Predatory gas prices challenged

By Jerry Bellune, Editor, Lexington County Chronicles

Small business owners want the state to enforce the predatory gas pricing law.  Three business organizations have called on the state Department of Consumer Affairs fails to enforce a law limiting gas sales below cost for more than 14 days a year.

State officials respond that enforcement is complicated and takes more time and manpower that they have to spare.

The S.C. Small Business Chamber joined  the S.C. Petroleum Marketers Association and the S.C. Association of Convenience Stores in the call for action against large companies that price below cost as an unfair competitive practice.  Under the law, the burden of proving violations falls on small gas dealers, said Frank Knapp, executive director of the Small Business Chamber.

“That’s like the police telling you after your home or store has been broken into that if you find out who did it and provide convincing evidence, they’ll do something about it.  “Ironically, the predatory gas pricing issue is not one of uneven enforcement —  it’s one of no enforcement,” he said.  “That favors big business.”

“The concern is that big businesses, like Wal-Mart, are selling gas below cost more than the 14 days a year allowed by law. This continuous ‘loss leader’ marketing by big business has a negative effect on more than the small businesses that sell gasoline.
“Any small business, which sells products offered by the big business — for example, clothing or hardware — will lose customers as a result of unfair gas pricing,” he said.

Phil Porter of the state Consumer Affairs Department said his department has received a few complaints, the most recent from the Charleston area. He did not recall a complaint from anyone in this area.

Porter said he realized business groups want to see action but such investigations are “not in our core responsibilities”.  He also said the attorney general shares the responsibility for enforcing the law.

“It’s very labor intensive,” Porter said. “It’s not that we’re unwilling to investigate but that we don’t have the resources.”

No one at the attorney general’s office was available to discuss such complaints.

Steve Sprow, manager of the Wal-Mart in West Columbia, one of two Wal-Marts in the Columbia area that sell gas, said the Murphy USA, not his company, owns the stations.  The Murphy’s manager said he would prefer his district supervisor respond but he has not called back.

Wayne Clamp, who operates an independent BP station in Lexington, said he has trouble competing with the Speedway station next door. His competitor can buy gas at lower prices than he can buy it for, he said.  “There’s not much profit in gas,” he said.

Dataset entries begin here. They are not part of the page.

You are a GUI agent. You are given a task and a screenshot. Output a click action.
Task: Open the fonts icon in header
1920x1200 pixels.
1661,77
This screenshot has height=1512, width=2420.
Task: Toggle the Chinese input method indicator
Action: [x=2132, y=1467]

T.A. Harman, who operates an independent station and convenience store at Leaphart and Mineral Springs Road, said large competitors’ pricing has hurt his gas and other sales.  “What they’re doing is against the law,” he said, “but no one enforces it.”

Knapp says any dealer who wants to make a complaint must conduct his own investigation, showing what the predatory competitor paid for the gas and what price he sold it for.  “I have a business to run” Harman said. “I don’t have time to chase that rabbit.”

Sims Floyd of the S.C. Petroleum Marketers Association said it is hard to prove unless the predator forces the small dealer out of business.
In one case, the state Supreme Court has send to the federal courts a case of a large dealer, now out of business himself, who was selling gas at 15¢ to 16¢ a gallon below cost.

“The problem ultimately belongs to the consumer,” Frank Knapp said. “After the big boys force the little guys out of business, they can charge whatever they want for gas.”